Le famiglie che già percepiscono l’Assegno Unico e Universale senza variazioni nella propria posizione riceveranno il pagamento di agosto 2026 nelle giornate del 18 e 19 agosto. Il calendario è quello fissato dall’INPS con il Messaggio n. 3931 del 24 dicembre 2025 e riguarda le prestazioni già in corso, per le quali non sono intervenute modifiche alla domanda, all’ISEE o alla composizione del nucleo familiare.
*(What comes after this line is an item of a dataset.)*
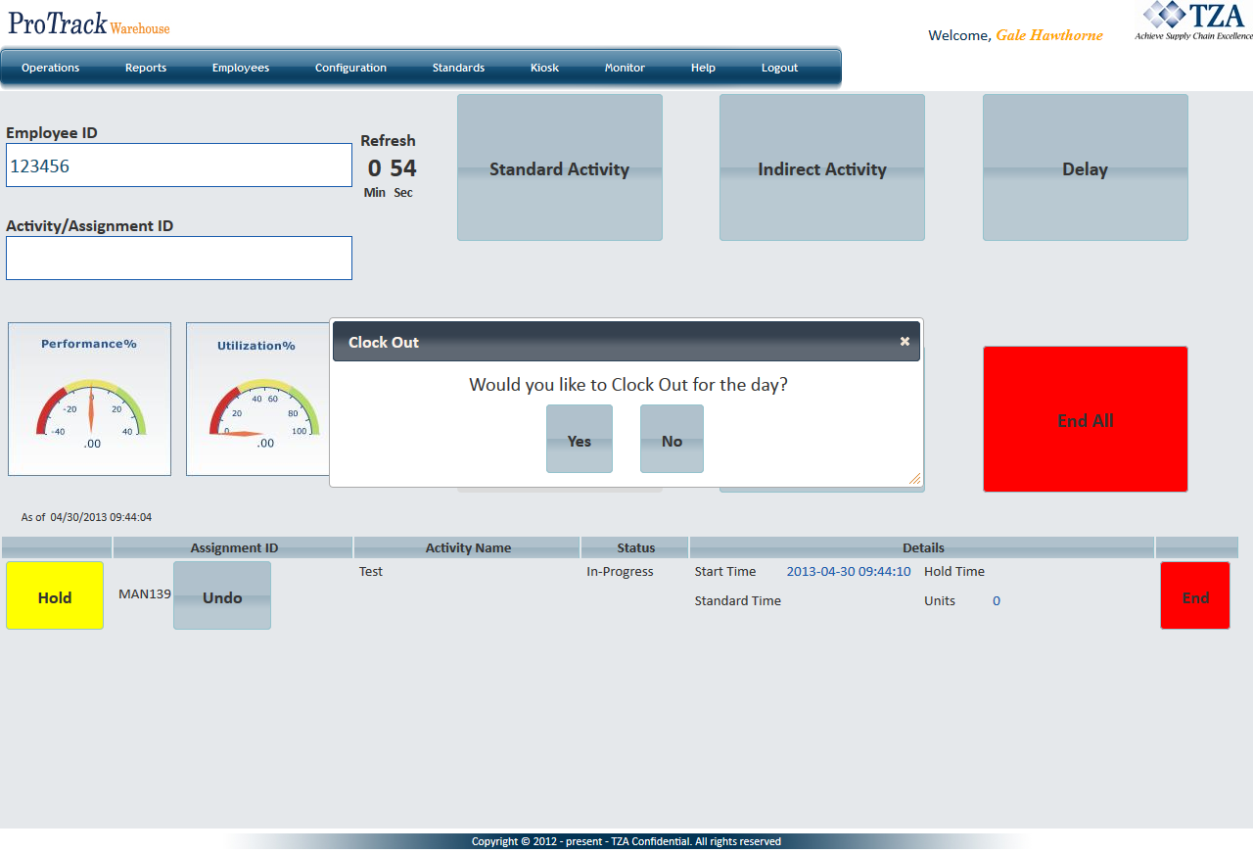1253x853 pixels.
Task: Open the Employees menu
Action: [x=241, y=68]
L’accredito non avverrà necessariamente nello stesso momento per tutti i beneficiari. I tempi possono infatti cambiare in base all’istituto bancario o postale presso cui viene effettuato il pagamento. Chi riceve l’assegno insieme alla pensione segue invece il calendario previsto per i trattamenti pensionistici.
La finestra del 18 e 19 agosto interessa esclusivamente le domande già accolte e prive di variazioni. Restano fuori da questo calendario le nuove richieste presentate nel mese di luglio 2026, per le quali il primo pagamento è previsto, di norma, nell’ultima settimana di agosto, secondo le tempistiche che saranno comunicate dall’INPS. Sono escluse anche le pratiche sospese, revocate oppure in attesa delle verifiche necessarie, comprese quelle relative all’ISEE.
Per il 2026 gli importi dell’Assegno Unico sono stati rivalutati dell’1,4% rispetto all’anno precedente. La quota base per ciascun figlio minorenne varia da un massimo di 203,80 euro mensili per i nuclei con ISEE fino a 17.468,51 euro a un minimo di 58,30 euro per chi non presenta l’ISEE o supera la soglia di 46.582,71 euro. Tra questi due estremi l’importo diminuisce in modo progressivo in base alla situazione economica della famiglia.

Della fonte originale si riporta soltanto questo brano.